Para ela, a libertação definitiva da droga não existe, mas Marlene acredita que o tratamento é possível. “É um trabalho desafiador. A mulher demora mais um tempo para se tratar, mas existe a possibilidade de ela não usar mais o crack. Contudo, será uma dependente da droga para o resto da vida e não poderá ter contato com o crack, porque o risco de recaída é grande”, alertou.

Entre a dor e a esperança

A trajetória de F.E.R., de 29 anos, é marcada pelo narcotráfico e pelo vício. Aos 15 entrou para esse mundo como avião (quem fornece as drogas ao viciado). Segundo ele, em pouco tempo se tornou traficante. “Não tem jeito. Quando a gente entra nesse caminho se vicia. No meu caso, maconha e cocaína”, lembrou.

F.E.R. levou essa vida até os 26, quando foi preso por homicídio. Encaminhado para o Complexo Penitenciário de Pedrinhas, em São Luís, o maior presídio do Maranhão, ele cumpriu pena de oito anos (que foi reduzida para quatro). “A lei do presídio é matar ou morrer”, relatou o homem, que afirmou ter participado da segunda maior carnificina dentro do presídio de Pedrinhas e diz não se orgulhar disso.

Quando saiu da cadeia, F.E.R. contou que foi atrás do seu desafeto para fazer justiça com as próprias mãos. “Percebi a burrada que fiz quando meus rivais vieram atrás de mim. Por isso, tive de fugir, deixando para trás mulher e duas filhas.”

Sem emprego e dependente químico, peregrinou por três estados até chegar a Brasília. “Aprendi, a duras penas, que não valia mais a pena continuar fugindo, roubando para conseguir drogas. Por isso, me internei”. F.E.R. está no abrigo há quatro meses e disse que neste período aprendeu o que é amor. “Bem sei o que é perder quatro anos de vida em uma cadeia”, lamentou. “Preciso recuperar o tempo perdido. Talvez, rever minhas filhas e minha mulher”, disse.

“30 anos jogados no lixo”

H.C.G., de 31 anos, chora ao falar da sua caminhada pelo mundo das drogas. Em julho, ele completa sete meses que está em tratamento. “É uma luta diária ficar em jejum da droga”, comentou.
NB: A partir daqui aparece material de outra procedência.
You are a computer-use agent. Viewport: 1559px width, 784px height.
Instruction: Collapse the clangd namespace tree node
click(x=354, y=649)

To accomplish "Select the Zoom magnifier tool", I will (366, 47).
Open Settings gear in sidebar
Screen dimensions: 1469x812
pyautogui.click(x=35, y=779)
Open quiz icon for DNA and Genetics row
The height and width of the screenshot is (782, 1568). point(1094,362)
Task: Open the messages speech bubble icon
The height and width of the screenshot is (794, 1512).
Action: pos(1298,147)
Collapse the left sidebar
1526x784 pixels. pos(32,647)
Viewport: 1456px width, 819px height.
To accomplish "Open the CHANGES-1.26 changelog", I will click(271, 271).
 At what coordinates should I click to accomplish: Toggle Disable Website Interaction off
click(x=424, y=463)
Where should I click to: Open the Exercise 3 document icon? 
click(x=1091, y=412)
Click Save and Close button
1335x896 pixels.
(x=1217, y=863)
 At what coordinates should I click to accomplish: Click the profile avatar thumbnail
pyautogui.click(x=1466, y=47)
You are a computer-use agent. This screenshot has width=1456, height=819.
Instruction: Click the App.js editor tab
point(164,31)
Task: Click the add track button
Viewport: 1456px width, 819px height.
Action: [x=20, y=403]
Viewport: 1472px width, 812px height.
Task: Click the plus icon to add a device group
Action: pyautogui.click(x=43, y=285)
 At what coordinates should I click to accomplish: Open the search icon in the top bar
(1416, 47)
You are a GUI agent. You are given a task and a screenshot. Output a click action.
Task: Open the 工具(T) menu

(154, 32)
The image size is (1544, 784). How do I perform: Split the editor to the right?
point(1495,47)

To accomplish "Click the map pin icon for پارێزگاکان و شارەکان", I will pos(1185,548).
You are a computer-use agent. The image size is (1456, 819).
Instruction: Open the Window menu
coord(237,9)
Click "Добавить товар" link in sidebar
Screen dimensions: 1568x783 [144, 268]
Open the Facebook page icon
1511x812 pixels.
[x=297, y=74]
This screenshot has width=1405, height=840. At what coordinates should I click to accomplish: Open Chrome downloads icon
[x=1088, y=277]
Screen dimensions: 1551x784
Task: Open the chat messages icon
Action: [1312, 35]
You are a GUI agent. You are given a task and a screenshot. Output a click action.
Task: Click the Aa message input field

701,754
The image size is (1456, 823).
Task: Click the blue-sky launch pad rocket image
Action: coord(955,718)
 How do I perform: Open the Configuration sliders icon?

Ele lembra que começou com maconha aos 15 anos. “Cheguei também a experimentar merla, antes do crack. As duas têm o mesmo princípio ativo. E dão muita vontade de usar mais”.

Segundo H.C.G., quando usava as drogas, tinha alucinações e ficava dias sem dormir e sem comer. “Cheguei a pesar 52kg, quando meu peso normal é 81kg”, informou.